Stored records
-------------------------

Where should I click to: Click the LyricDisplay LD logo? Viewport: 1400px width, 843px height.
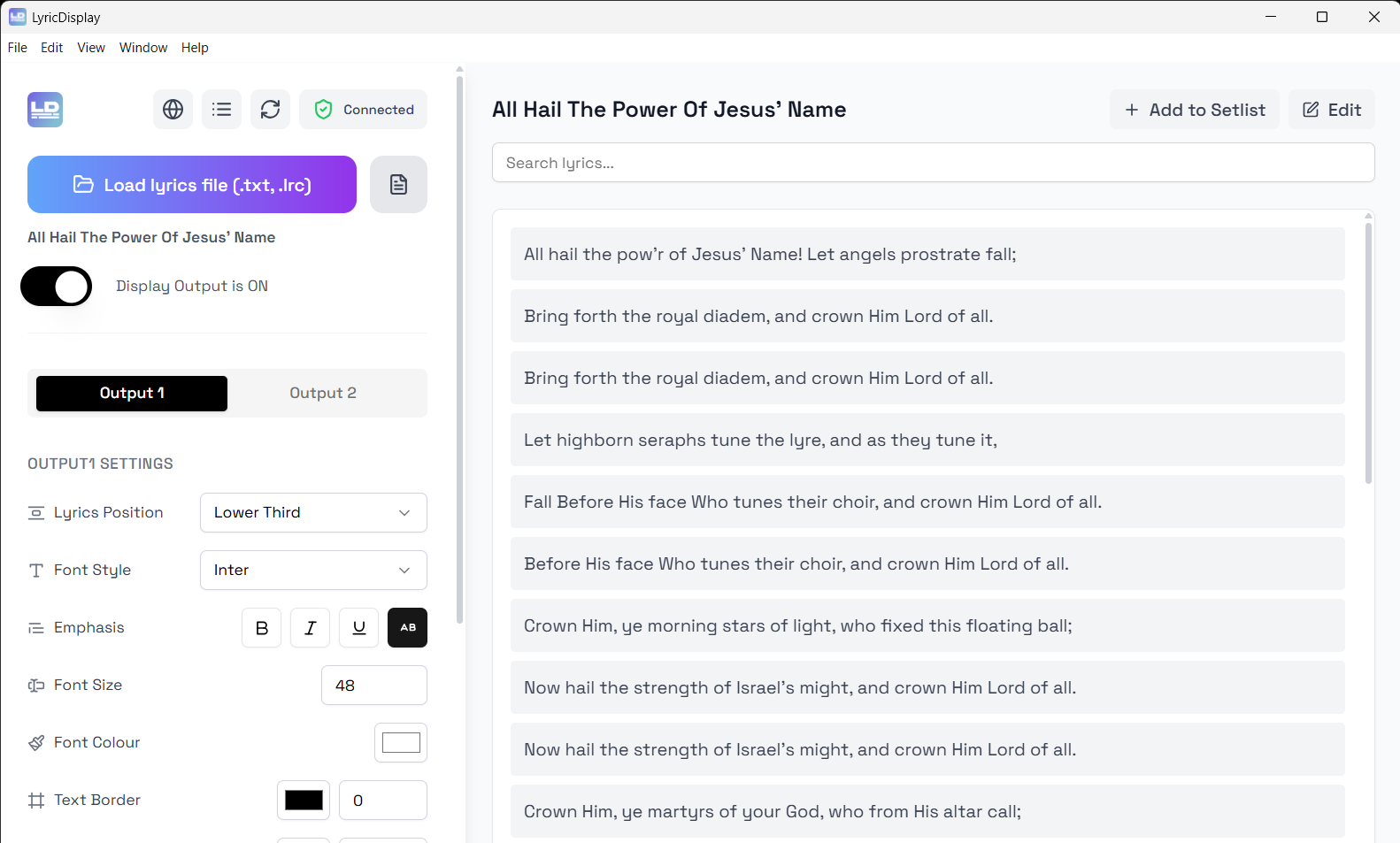[45, 110]
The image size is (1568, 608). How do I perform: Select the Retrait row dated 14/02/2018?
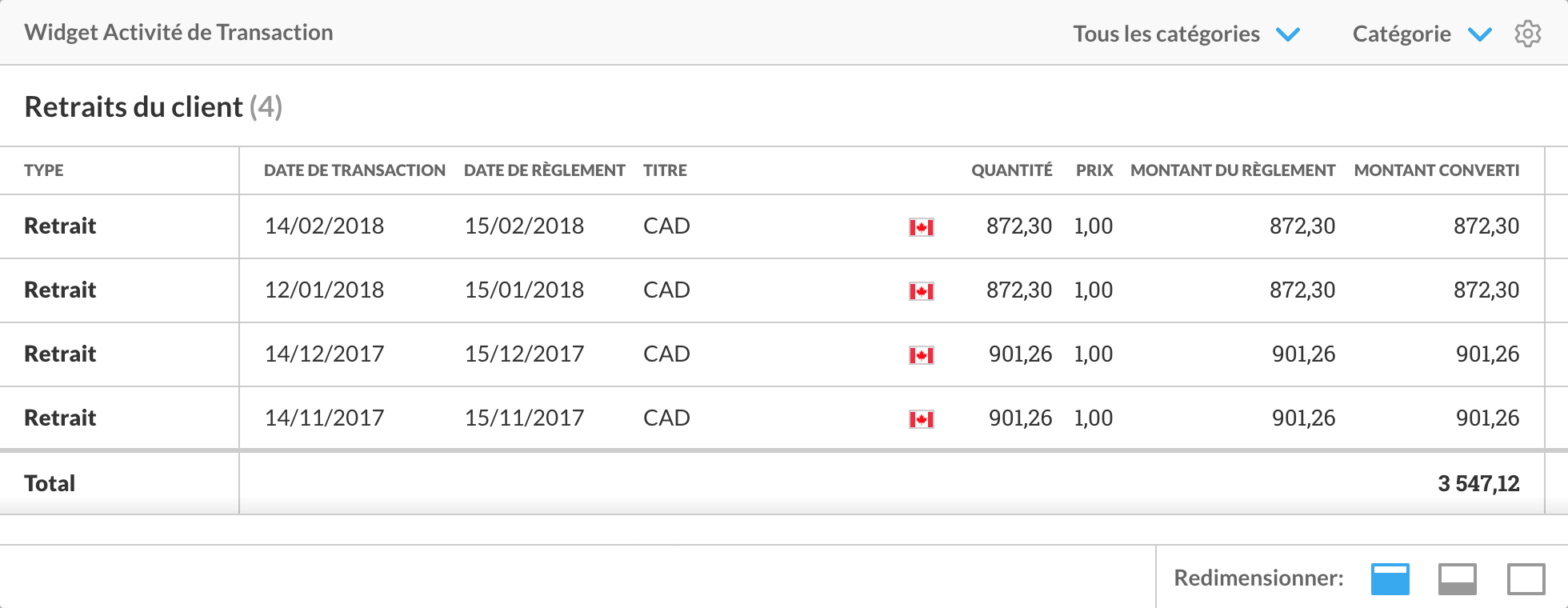(x=60, y=226)
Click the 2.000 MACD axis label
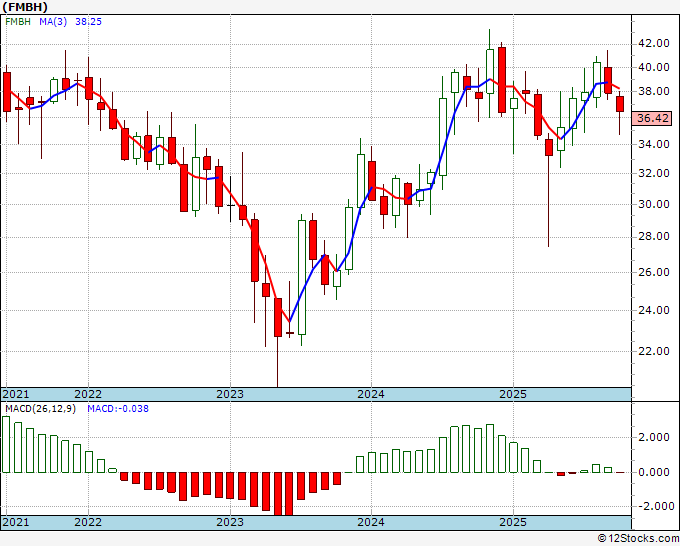The width and height of the screenshot is (680, 546). pos(654,437)
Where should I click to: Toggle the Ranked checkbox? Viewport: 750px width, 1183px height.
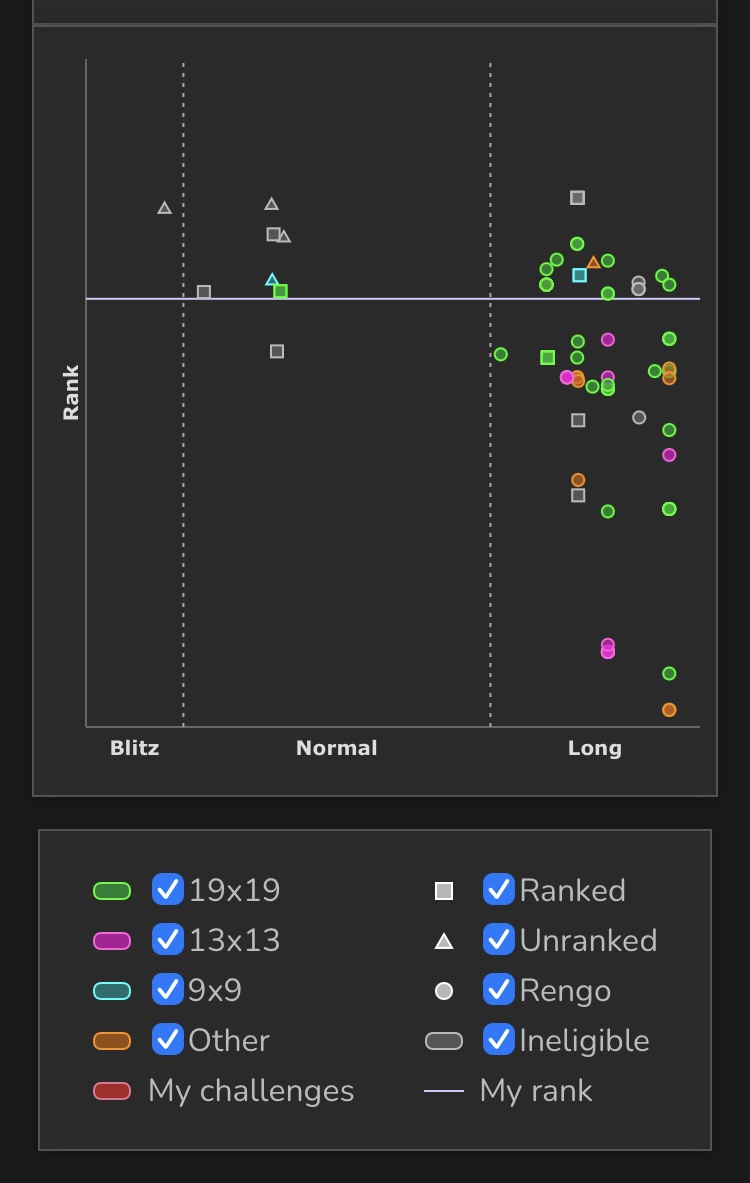(x=499, y=890)
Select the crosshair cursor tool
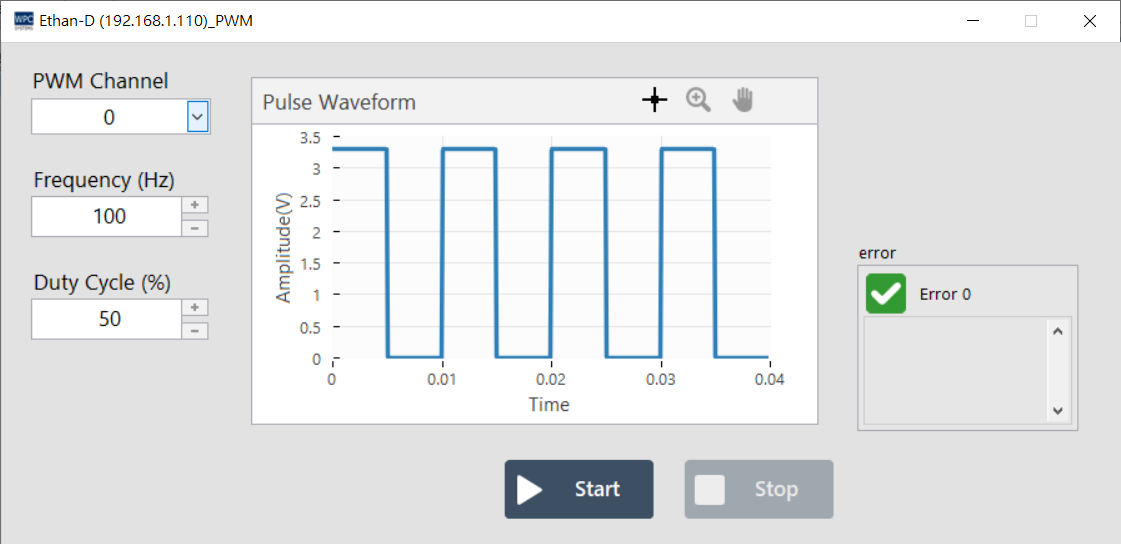This screenshot has height=544, width=1121. tap(654, 99)
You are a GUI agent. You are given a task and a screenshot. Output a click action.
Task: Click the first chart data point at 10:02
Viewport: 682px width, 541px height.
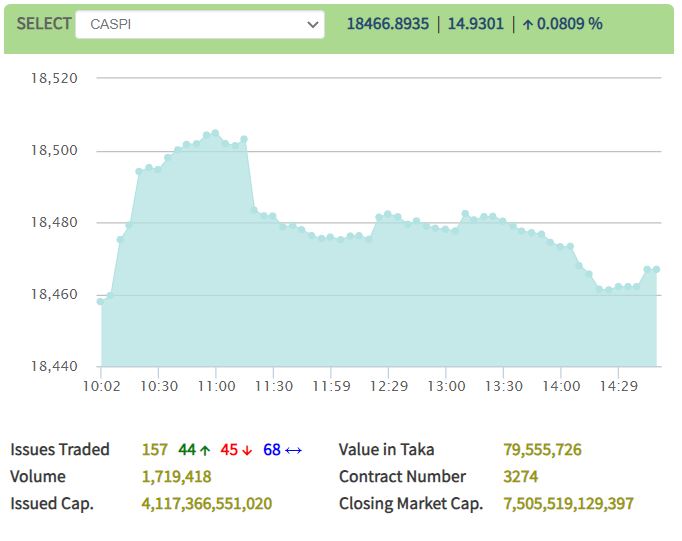tap(101, 301)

-------------------------

Retype, exactly and only, the lines from the one containing "Click the 2.000 MACD axis label" through the end of the entries, both ends included, and omit all pictures.

Click the 2.000 MACD axis label
The width and height of the screenshot is (680, 546). pos(654,437)
Where should I click to: Toggle the Ranked checkbox? Viewport: 750px width, 1183px height.
(x=499, y=890)
Select the crosshair cursor tool
This screenshot has height=544, width=1121. tap(654, 99)
You are a GUI agent. You are given a task and a screenshot. Output a click action.
Task: Click the first chart data point at 10:02
Viewport: 682px width, 541px height.
tap(101, 301)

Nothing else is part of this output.